## START RECORDS PROVIDED
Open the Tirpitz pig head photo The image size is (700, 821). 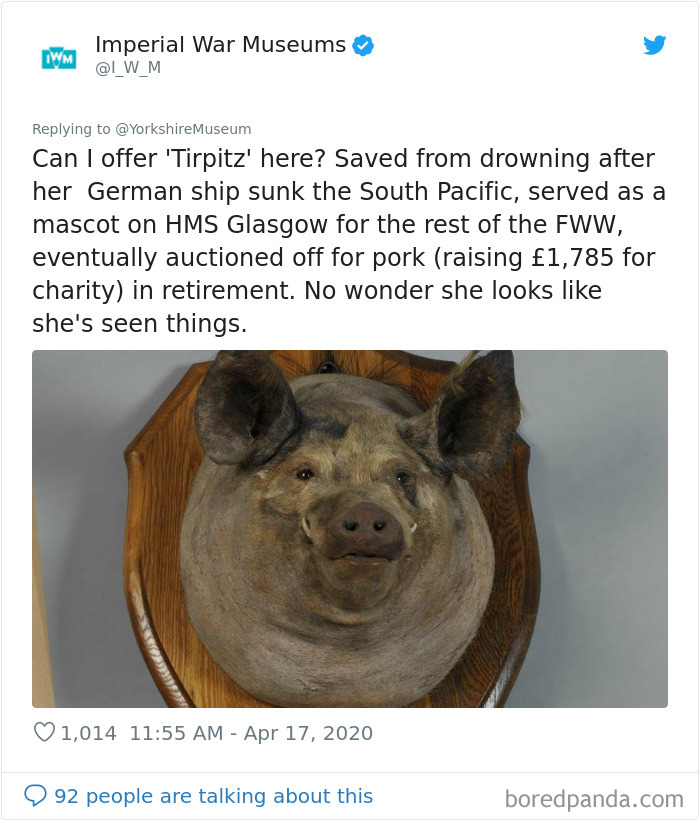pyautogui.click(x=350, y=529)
## END RECORDS PROVIDED
## START RECORDS PROVIDED
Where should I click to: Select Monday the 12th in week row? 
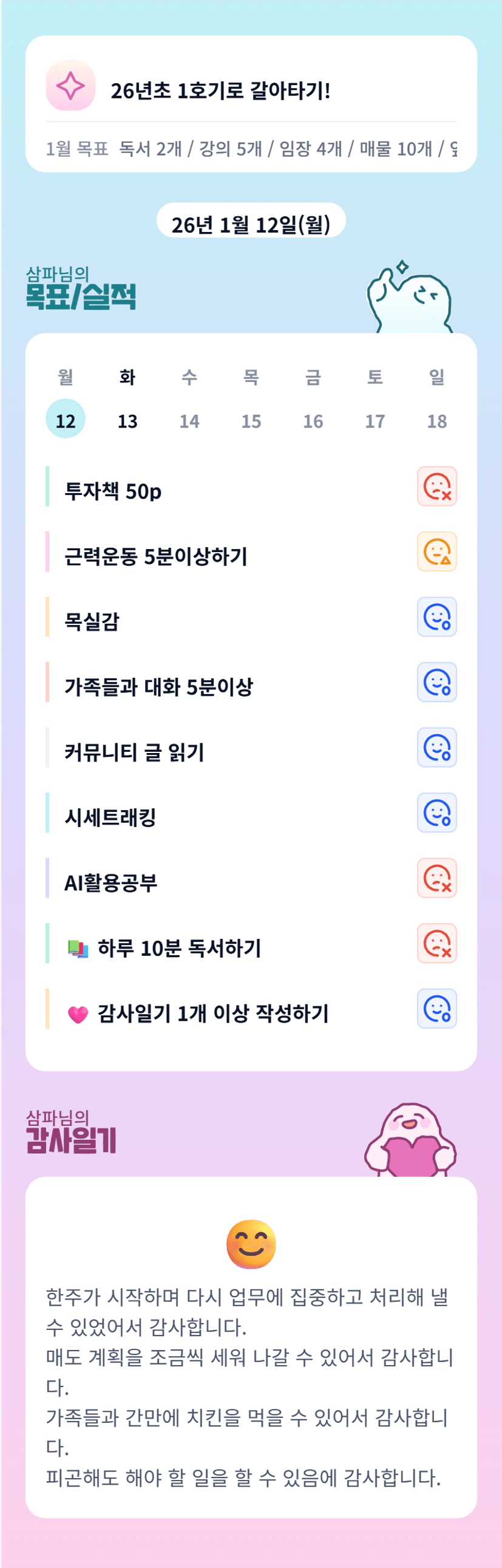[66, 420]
## END RECORDS PROVIDED
## START RECORDS PROVIDED
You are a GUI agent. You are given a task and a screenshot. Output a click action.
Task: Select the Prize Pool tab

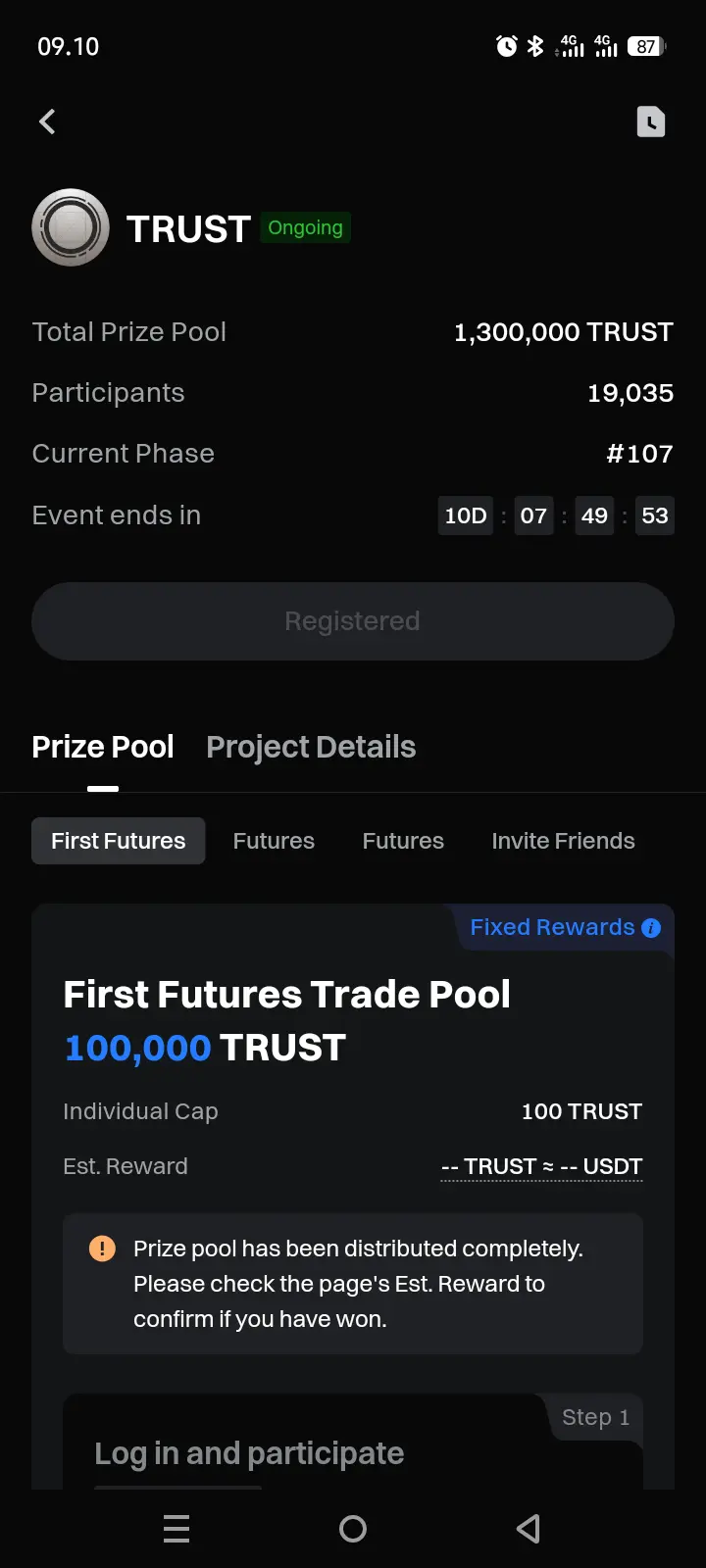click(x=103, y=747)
## END RECORDS PROVIDED
Please copy the items from the line containing "You are a GUI" through the line containing "click(x=103, y=747)", inclusive, swapping "Prize Pool" for "Leaderboard" and keeping everything else the same. Leave the pictures out.

You are a GUI agent. You are given a task and a screenshot. Output a click action.
Task: Select the Leaderboard tab

click(x=103, y=747)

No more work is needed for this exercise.